_Exercise instructions_: In the entries below, find the line with "The width and height of the screenshot is (1456, 819)." and print exactly every line from there up to and including the line with "You are a computer-use agent. The image size is (1568, 723).", with no other lines.

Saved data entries
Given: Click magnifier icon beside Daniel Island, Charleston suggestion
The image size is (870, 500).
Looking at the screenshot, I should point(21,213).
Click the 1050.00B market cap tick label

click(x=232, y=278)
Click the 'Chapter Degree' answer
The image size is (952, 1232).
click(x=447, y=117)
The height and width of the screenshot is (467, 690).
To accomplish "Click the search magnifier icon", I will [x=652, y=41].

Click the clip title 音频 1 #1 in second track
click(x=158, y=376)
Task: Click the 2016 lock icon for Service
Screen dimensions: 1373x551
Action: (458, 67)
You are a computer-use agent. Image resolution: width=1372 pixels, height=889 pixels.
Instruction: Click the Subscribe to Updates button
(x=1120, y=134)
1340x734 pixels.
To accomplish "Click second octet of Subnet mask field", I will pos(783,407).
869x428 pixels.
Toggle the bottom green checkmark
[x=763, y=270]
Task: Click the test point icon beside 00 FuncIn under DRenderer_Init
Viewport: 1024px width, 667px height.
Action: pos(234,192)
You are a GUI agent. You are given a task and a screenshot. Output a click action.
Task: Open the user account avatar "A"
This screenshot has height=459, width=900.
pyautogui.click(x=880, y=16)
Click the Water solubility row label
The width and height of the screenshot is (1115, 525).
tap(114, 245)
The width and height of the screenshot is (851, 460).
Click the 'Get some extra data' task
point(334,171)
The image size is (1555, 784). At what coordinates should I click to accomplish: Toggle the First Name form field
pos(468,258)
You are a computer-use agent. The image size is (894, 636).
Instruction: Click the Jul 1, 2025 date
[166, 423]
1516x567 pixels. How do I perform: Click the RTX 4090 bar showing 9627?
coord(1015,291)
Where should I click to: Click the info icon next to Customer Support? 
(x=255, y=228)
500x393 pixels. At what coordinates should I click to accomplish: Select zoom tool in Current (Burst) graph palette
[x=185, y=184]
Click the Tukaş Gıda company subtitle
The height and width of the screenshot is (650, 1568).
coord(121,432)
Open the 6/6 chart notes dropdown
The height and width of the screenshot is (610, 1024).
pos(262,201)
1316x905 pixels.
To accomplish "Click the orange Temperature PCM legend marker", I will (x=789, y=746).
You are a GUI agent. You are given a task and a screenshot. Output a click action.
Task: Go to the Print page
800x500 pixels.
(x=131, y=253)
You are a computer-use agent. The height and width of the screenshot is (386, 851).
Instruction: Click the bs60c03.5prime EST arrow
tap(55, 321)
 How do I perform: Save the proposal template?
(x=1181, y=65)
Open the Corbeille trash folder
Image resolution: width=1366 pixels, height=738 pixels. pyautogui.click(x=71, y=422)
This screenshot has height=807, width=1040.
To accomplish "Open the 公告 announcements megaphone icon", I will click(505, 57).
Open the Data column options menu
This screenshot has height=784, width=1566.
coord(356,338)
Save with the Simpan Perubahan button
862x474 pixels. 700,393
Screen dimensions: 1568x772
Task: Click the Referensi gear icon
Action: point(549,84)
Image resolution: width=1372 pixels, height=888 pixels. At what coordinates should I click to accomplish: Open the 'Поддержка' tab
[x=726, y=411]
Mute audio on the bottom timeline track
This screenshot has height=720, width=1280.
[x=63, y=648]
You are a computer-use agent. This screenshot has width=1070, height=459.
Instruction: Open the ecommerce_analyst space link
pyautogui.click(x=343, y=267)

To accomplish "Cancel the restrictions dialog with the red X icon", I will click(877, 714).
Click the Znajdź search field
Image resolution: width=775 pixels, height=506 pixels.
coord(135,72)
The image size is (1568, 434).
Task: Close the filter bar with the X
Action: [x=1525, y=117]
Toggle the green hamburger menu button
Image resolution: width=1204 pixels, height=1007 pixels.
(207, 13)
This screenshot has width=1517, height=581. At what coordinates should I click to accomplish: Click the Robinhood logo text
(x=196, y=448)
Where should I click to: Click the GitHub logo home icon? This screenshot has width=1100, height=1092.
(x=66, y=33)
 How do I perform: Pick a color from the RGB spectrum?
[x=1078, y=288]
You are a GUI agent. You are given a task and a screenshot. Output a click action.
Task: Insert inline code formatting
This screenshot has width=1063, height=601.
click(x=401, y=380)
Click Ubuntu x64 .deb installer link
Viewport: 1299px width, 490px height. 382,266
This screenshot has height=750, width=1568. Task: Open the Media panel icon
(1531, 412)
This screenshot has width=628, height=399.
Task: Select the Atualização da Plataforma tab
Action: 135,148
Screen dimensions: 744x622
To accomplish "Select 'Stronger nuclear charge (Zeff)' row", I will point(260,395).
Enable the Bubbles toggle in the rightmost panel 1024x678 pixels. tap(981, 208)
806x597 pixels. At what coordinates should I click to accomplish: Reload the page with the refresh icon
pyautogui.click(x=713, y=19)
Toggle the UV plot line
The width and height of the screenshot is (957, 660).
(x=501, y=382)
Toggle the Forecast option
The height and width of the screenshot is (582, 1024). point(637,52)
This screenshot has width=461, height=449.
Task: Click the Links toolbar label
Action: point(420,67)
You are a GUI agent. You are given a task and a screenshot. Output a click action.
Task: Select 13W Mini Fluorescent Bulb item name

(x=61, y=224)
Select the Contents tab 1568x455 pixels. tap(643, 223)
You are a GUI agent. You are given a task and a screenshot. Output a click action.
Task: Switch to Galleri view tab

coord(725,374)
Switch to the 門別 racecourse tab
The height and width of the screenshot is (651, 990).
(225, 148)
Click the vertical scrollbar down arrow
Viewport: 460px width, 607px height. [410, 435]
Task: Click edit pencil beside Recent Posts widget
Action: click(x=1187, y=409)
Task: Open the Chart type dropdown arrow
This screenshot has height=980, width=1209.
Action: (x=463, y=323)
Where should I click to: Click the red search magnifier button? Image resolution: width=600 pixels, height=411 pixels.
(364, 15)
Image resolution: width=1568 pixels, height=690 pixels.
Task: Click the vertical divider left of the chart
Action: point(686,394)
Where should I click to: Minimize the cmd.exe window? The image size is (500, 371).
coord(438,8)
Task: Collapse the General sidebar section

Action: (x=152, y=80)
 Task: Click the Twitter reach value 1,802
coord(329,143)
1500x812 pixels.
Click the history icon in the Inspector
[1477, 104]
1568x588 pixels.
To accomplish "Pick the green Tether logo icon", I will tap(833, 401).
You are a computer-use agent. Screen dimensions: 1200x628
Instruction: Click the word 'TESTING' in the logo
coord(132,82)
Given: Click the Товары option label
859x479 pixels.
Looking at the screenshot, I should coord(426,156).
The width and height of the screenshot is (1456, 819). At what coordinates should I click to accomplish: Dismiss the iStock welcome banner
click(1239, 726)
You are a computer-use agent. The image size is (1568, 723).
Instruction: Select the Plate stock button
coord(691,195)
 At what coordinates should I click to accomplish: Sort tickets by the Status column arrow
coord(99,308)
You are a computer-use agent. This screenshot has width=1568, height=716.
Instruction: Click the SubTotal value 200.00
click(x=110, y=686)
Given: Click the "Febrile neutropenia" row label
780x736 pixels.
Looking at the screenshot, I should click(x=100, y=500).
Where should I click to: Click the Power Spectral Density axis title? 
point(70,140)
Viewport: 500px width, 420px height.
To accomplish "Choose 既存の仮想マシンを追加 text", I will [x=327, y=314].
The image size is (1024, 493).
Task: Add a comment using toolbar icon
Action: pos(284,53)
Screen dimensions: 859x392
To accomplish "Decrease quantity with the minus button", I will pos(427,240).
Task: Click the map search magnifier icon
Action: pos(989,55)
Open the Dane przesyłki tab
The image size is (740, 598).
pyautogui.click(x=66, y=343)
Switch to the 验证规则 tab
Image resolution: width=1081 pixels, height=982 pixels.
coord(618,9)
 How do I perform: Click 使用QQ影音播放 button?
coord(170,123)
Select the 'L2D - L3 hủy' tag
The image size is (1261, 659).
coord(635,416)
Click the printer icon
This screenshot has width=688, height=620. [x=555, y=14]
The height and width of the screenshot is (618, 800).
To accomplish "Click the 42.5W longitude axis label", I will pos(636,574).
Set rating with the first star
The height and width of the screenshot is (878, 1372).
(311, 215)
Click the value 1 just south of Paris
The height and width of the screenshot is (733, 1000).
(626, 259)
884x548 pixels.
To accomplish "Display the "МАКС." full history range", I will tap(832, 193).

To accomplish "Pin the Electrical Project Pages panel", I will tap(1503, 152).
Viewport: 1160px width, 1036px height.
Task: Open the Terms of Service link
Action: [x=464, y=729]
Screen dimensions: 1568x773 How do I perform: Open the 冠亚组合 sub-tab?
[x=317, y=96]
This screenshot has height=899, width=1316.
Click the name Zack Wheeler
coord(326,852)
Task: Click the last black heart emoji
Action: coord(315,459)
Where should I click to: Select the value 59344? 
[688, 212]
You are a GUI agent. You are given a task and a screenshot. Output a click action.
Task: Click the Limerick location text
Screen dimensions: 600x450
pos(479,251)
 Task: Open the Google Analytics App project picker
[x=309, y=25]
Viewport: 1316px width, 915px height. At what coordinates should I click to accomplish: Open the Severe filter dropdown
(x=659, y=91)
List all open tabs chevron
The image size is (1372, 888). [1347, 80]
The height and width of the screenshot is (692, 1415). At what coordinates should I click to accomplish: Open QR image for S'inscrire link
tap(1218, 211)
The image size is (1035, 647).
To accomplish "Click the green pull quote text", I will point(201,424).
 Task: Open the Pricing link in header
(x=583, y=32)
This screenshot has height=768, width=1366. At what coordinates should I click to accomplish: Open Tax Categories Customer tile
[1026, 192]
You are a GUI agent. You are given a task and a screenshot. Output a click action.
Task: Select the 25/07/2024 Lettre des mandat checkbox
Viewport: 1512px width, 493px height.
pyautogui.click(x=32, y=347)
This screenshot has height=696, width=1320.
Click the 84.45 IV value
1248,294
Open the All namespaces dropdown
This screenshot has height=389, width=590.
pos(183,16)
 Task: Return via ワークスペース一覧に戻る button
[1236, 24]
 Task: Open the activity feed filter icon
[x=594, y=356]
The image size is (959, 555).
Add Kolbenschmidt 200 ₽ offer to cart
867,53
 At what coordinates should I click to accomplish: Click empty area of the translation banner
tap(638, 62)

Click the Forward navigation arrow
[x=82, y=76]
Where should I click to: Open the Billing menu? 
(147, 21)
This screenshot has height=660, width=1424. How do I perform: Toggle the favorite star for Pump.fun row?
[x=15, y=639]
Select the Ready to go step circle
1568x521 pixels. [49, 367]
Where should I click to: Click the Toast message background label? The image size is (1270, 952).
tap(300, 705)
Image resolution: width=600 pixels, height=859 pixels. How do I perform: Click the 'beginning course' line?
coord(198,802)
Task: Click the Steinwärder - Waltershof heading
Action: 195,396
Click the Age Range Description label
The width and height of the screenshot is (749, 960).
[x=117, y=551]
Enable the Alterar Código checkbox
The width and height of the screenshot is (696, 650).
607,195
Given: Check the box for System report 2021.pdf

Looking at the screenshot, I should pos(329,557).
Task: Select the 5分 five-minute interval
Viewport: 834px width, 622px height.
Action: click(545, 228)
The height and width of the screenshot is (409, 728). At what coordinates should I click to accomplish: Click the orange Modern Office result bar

_Expected answer_:
The width and height of the screenshot is (1456, 819). At what coordinates should I click to accomplish: Dismiss the iStock welcome banner
click(1239, 726)
You are a computer-use agent. The image size is (1568, 723).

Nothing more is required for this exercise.